The Federal Reserve made their decision yesterday to cut interest rates by 25 basis points, which was the first time since the financial crisis in 2008. This is a relatively minimal cut compared to the 225 basis point elevation in rates between December 2015 and December 2018. The interest rate now sits at 2% down from 2.25% in the hopes that it will combat a possible slowdown in the US economy. 

However, does this cut signal trouble ahead followed by a series of cuts? The Fed stated that they will be attentive to the economy and the incoming data and “act as appropriate to sustain the expansion”. Regardless, the job market still looks solid with a 224,000 increase in jobs according to the June jobs report, which only slightly increases the unemployment rate to 3.7%. Nonetheless, in the case that we do see a sequence of cuts in the future, concerns have risen due to the already low interest rate. If the Fed is put in a position where they must counter a possible recession, this could be more difficult with rates as low as they currently are. 

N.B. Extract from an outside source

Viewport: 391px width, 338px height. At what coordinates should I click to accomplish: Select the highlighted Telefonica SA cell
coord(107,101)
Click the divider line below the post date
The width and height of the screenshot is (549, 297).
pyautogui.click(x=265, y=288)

The Fed also decided to end its process of shrinking its balance sheet, also known as quantitative tightening, two months early. Therefore, the Fed will now maintain the current asset levels, with payments from non-Treasury holdings reinvested in Treasuries in an effort to reduce the amount of debt and mortgage-backed securities held by the Fed. 

The Fed’s next meeting will be held on September 18, so tune in to assess the state of the economy and determine what the Fed’s next moves will be.